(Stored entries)
----------

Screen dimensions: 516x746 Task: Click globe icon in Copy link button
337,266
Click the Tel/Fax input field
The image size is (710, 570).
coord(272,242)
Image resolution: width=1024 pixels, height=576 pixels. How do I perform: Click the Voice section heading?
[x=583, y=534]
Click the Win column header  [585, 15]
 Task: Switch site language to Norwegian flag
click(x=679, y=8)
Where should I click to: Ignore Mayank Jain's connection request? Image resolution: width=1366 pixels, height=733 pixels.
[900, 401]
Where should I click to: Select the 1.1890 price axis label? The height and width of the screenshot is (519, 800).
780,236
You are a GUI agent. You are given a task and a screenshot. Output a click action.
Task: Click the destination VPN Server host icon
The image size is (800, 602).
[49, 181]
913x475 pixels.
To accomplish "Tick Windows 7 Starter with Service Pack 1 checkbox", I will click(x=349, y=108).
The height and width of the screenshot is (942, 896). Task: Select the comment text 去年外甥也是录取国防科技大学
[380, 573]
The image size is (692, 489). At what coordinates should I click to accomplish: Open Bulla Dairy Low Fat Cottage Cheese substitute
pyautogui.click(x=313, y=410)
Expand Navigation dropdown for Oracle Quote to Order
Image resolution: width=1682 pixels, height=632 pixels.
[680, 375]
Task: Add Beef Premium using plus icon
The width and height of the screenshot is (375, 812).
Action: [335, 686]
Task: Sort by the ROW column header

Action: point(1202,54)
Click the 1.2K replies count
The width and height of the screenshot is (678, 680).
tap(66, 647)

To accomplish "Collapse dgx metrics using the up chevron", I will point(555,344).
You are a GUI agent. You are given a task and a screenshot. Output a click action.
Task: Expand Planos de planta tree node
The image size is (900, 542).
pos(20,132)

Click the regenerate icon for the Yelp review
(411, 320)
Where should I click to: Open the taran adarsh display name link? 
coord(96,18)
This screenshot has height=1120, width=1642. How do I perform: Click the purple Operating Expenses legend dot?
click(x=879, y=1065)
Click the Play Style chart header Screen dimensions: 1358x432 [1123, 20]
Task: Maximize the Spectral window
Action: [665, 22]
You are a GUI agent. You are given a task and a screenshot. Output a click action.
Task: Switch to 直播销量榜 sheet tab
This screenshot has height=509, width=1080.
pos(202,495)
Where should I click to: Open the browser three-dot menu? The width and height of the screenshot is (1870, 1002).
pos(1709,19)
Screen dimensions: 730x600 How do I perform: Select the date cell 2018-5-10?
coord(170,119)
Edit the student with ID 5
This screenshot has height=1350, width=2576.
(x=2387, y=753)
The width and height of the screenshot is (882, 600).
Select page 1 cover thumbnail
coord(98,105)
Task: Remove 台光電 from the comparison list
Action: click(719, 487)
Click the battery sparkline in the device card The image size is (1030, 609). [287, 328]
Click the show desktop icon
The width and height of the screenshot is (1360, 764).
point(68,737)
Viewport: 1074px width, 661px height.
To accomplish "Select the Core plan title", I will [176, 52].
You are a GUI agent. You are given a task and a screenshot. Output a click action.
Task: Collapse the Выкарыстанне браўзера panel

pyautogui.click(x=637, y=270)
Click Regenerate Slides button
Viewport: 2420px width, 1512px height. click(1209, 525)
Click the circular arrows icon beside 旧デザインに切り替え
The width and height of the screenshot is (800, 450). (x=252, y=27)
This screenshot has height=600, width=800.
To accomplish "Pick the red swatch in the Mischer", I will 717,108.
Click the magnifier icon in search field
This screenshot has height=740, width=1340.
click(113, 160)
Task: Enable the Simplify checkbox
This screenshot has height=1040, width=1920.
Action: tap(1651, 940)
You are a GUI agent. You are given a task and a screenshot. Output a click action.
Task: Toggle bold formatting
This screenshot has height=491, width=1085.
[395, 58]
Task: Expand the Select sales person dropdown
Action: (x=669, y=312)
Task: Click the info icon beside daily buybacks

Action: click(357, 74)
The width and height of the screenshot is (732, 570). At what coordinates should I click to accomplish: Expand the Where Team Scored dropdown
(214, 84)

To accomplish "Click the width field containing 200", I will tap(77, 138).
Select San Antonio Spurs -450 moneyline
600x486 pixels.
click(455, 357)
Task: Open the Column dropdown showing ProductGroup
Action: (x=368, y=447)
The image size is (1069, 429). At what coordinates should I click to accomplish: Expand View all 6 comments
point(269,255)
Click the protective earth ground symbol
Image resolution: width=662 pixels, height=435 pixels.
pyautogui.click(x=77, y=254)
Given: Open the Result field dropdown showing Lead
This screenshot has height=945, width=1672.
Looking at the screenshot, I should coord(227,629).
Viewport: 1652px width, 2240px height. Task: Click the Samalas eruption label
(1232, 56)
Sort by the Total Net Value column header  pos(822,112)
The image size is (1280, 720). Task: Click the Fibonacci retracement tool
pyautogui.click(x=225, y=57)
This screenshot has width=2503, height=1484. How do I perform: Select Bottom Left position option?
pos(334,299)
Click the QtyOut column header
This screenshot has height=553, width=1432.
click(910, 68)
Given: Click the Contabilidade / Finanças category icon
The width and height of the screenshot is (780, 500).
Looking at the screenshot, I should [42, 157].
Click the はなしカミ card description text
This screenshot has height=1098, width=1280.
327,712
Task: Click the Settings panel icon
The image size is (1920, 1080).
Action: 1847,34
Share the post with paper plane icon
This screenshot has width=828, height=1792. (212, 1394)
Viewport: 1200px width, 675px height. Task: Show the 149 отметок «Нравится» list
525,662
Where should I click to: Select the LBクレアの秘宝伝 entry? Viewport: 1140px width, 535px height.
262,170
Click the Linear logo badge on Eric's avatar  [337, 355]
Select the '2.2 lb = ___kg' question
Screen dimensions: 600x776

----------

- **EXERCISE**
Write out the stretch of the entries above from the line containing "Task: Switch site language to Norwegian flag" through the line containing "will click(x=349, y=108).", copying each line unchanged.

- **ANSWER TO THIS PROBLEM**
 Task: Switch site language to Norwegian flag
click(x=679, y=8)
Where should I click to: Ignore Mayank Jain's connection request? Image resolution: width=1366 pixels, height=733 pixels.
[900, 401]
Where should I click to: Select the 1.1890 price axis label? The height and width of the screenshot is (519, 800).
780,236
You are a GUI agent. You are given a task and a screenshot. Output a click action.
Task: Click the destination VPN Server host icon
The image size is (800, 602).
[49, 181]
913x475 pixels.
To accomplish "Tick Windows 7 Starter with Service Pack 1 checkbox", I will click(x=349, y=108).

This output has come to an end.